— start TASK INPUT —

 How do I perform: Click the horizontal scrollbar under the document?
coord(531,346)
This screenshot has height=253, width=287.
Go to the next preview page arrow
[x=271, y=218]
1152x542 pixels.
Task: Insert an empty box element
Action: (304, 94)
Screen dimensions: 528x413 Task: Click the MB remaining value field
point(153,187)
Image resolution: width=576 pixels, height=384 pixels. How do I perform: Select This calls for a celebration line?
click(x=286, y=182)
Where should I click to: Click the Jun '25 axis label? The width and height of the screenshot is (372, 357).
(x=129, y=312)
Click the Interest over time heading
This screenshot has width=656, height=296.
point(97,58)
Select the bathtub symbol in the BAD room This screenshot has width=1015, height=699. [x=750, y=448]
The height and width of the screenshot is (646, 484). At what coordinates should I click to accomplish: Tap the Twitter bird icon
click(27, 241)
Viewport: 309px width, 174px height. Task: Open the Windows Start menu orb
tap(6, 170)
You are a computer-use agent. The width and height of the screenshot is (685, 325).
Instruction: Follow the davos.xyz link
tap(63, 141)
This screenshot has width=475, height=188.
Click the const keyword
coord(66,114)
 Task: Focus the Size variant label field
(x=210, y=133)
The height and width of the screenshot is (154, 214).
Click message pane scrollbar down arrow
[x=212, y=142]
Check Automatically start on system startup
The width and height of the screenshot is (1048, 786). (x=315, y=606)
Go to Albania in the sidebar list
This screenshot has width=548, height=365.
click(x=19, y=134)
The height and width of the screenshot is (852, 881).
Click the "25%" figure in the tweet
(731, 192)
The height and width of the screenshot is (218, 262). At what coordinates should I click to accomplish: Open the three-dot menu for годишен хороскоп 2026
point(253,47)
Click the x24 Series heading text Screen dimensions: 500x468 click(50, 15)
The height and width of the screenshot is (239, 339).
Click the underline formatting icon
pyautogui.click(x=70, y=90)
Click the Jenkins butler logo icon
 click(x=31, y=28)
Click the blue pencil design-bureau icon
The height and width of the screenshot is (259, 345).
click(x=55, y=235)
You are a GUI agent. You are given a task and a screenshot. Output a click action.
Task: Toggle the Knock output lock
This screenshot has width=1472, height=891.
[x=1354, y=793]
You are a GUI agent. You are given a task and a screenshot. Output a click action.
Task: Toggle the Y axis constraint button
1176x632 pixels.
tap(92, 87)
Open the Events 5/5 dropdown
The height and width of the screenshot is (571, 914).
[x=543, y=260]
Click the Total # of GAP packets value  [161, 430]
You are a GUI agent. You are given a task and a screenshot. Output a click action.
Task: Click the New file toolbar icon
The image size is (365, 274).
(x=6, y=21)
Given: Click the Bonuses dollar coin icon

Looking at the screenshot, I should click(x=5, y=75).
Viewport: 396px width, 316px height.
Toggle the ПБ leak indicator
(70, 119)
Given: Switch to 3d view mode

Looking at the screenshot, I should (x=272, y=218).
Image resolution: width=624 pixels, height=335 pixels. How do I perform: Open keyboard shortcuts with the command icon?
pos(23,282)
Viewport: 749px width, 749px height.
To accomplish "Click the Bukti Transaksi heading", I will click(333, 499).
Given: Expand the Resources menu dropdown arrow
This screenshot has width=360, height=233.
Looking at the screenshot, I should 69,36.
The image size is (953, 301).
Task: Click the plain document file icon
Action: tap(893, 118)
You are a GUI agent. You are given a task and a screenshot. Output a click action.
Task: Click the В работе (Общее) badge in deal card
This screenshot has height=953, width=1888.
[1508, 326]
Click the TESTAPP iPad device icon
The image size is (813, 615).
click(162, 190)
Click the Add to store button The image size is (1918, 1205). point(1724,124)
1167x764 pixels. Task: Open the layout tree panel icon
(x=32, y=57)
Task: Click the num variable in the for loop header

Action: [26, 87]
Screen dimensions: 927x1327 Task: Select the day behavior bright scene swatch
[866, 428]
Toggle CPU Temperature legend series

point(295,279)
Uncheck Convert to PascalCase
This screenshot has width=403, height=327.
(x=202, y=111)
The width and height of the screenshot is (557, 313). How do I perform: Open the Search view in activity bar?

— end TASK INPUT —

## EXERCISE PROMPT
Return, in full, every line of the items above that contains the word "value". Case counts.

## RESULT
Screen dimensions: 528x413 Task: Click the MB remaining value field
Click the Total # of GAP packets value  [161, 430]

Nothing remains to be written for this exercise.